*** DOCUMENT PASSAGE ***

Actually, it's you who's being immature if you think that producing a high quality product is merely a question of software engineering or leadership. In order to do a good job at design, the entire development team needs several years of hands-on experience in a domain. For a first version, Aperture is actually pretty good. If Apple is doing a major reorganization now, that's their real mistake--they should keep the team together as much as possible and only make changes that are absolutely necessary.
Aperture can wedge the system so badly during an import that clicking on a menu in the Finder (nothing else open), the system takes 10+ seconds to respond. On a Macbook with 1GB of ram.
This is an OS problem--other applications show the same behavior, and not just during import. And it's not limited to the Mac Book.
You can't use != in any of the smart folder/album/whatevers. Let's say I want to find all images in my project that I haven't tagged with "adjusted" (more on why this is necessary below); I can't.
That's a common problem in many of Apple's metadata handling: the set of choices and operators for rules is maddeningly and unnecessarily restrictive. I think they do it to keep the applications (in their mind) "easy to use".

*** End of DOCUMENT PASSAGE ***

> **WHAT THE TASK REQUIRES**:
Reproduce everything in the Aperture discussion from "Aperture can wedge" down to "1GB of ram.", substituting "Dock" for "Finder". The listing has no connection to the Aperture discussion.

*** INFORMATION PROVIDED ***

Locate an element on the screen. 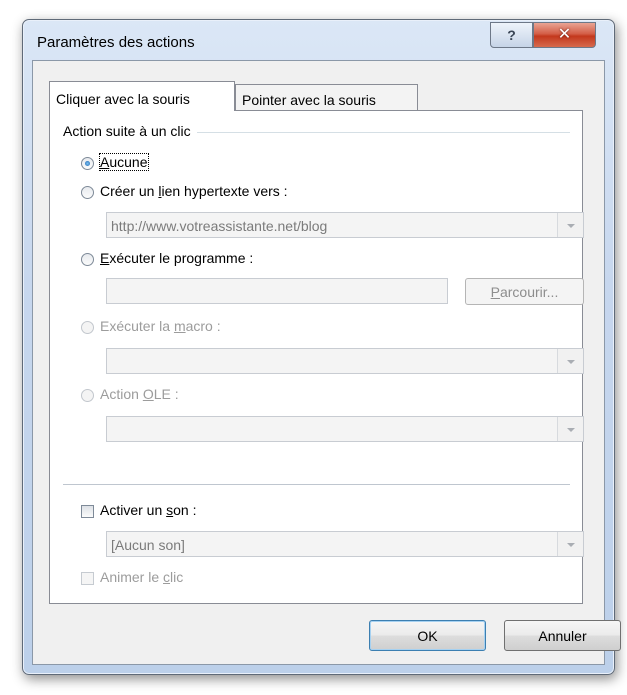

*** End of INFORMATION PROVIDED ***

> **ANSWER TO THIS EXERCISE**:
Aperture can wedge the system so badly during an import that clicking on a menu in the Dock (nothing else open), the system takes 10+ seconds to respond. On a Macbook with 1GB of ram.